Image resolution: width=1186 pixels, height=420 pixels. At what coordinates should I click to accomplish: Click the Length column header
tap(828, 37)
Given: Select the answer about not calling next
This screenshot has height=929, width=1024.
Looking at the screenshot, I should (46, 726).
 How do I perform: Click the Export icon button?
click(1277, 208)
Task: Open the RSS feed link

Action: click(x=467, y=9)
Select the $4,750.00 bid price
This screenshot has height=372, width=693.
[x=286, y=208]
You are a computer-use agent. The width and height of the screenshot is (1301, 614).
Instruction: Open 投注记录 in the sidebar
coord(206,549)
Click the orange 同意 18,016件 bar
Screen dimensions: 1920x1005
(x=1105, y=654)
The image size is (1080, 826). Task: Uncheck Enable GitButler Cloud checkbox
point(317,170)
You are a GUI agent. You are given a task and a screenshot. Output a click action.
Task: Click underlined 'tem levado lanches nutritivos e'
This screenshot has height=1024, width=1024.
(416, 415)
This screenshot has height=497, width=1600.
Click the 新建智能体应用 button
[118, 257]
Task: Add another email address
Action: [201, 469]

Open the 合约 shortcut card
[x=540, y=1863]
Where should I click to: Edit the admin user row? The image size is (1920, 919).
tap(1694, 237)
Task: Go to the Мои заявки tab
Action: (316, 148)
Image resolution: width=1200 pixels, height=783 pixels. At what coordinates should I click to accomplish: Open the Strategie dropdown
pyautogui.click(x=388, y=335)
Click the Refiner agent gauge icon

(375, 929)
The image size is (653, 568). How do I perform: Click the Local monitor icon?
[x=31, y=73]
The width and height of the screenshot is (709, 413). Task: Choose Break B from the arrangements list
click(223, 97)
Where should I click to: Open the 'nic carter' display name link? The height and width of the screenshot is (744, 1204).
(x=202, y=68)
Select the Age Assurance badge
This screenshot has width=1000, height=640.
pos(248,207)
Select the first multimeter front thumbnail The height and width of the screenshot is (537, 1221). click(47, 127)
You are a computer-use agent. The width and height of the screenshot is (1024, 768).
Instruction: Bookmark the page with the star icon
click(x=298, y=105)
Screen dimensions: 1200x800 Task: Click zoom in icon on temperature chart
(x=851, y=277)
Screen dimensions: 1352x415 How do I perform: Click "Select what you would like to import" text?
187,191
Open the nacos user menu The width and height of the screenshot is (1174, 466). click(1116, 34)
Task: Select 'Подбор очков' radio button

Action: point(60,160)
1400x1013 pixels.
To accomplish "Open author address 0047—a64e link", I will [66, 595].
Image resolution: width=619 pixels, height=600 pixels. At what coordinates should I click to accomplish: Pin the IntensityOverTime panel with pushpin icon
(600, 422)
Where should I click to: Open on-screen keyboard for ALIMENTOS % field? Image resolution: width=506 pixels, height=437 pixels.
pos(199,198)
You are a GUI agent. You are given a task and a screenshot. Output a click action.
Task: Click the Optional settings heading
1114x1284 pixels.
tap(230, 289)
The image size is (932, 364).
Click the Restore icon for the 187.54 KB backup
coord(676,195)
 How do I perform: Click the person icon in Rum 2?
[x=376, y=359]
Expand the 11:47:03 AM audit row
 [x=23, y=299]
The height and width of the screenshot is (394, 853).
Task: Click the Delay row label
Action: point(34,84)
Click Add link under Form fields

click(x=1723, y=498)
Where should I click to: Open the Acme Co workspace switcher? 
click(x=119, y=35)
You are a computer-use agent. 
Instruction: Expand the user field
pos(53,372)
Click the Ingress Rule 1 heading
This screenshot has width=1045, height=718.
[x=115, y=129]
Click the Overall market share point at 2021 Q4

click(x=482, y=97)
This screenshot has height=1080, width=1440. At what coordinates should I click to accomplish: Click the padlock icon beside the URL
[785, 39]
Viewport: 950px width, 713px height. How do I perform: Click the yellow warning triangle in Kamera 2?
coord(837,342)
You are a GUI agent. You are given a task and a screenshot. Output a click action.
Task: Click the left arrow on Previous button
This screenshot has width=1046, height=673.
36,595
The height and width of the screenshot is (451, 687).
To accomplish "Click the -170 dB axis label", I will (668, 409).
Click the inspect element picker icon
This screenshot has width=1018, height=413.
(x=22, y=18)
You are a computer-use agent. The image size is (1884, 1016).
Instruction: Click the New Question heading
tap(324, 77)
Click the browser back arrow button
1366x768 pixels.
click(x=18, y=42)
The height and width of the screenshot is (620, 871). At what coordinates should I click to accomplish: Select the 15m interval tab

....................

- WHAT IS EXPECTED: Pick every line of the data that includes the string "arrow".

- OUTPUT BELOW:
Task: Click the left arrow on Previous button
Click the browser back arrow button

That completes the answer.